Short problem:
In the data below, swap "screenshot" for "image" wherever it appears and reproduce every line otherwise unchanged, omitting the pictures.

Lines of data

- - -

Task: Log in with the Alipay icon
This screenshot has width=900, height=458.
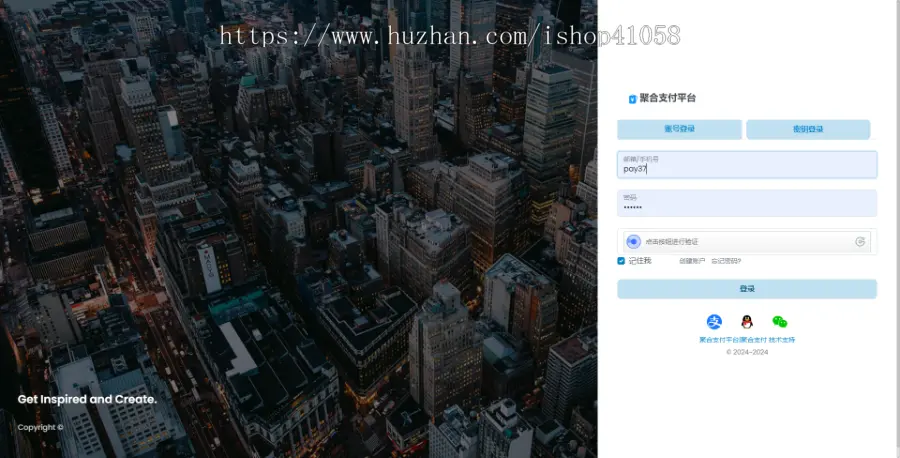Action: pos(714,321)
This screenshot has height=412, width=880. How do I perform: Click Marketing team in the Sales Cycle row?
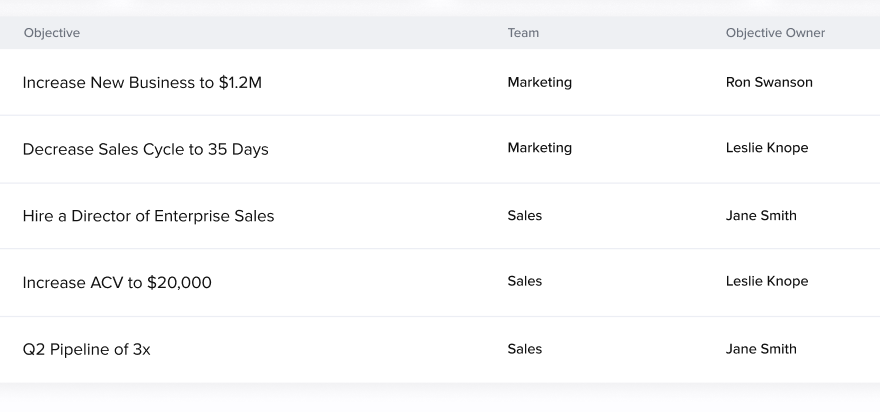[539, 148]
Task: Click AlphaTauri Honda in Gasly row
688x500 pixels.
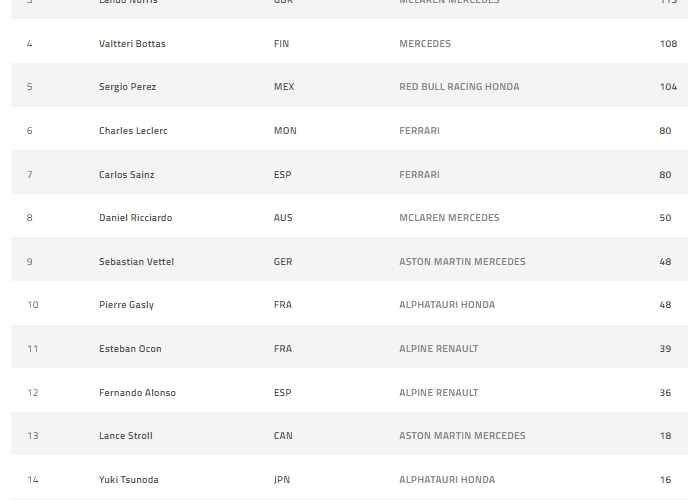Action: coord(447,305)
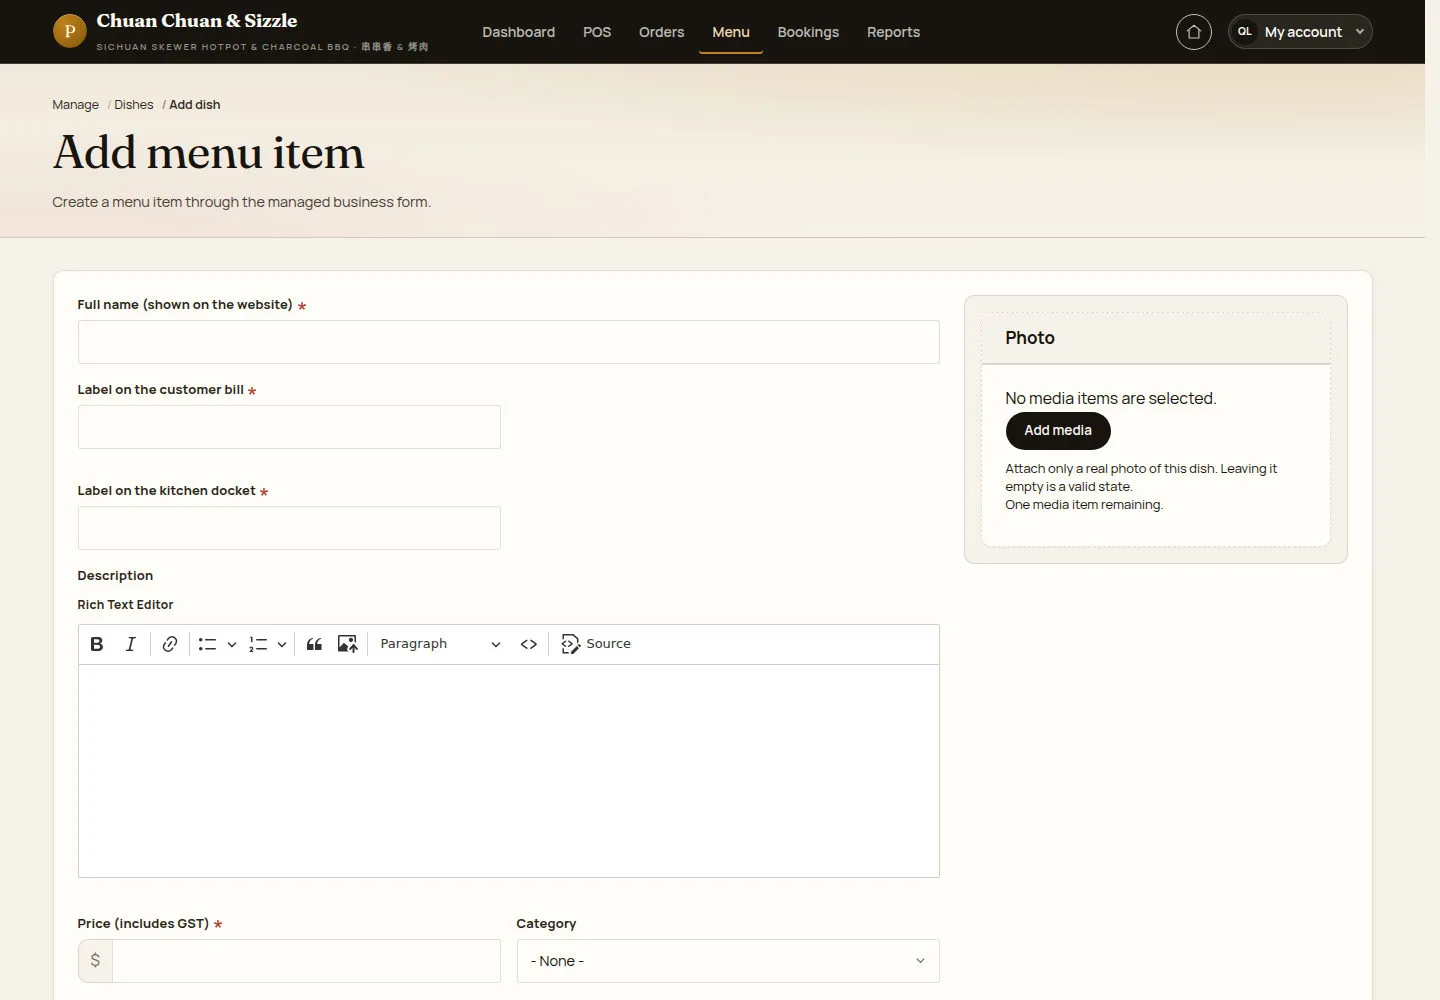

- - -

Finished answer:
Task: Log in with the Alipay icon
This image has width=900, height=458.
Action: pos(714,321)
This image has height=412, width=880. How do I perform: Click Marketing team in the Sales Cycle row?
[539, 148]
Task: Click AlphaTauri Honda in Gasly row
688x500 pixels.
Action: coord(447,305)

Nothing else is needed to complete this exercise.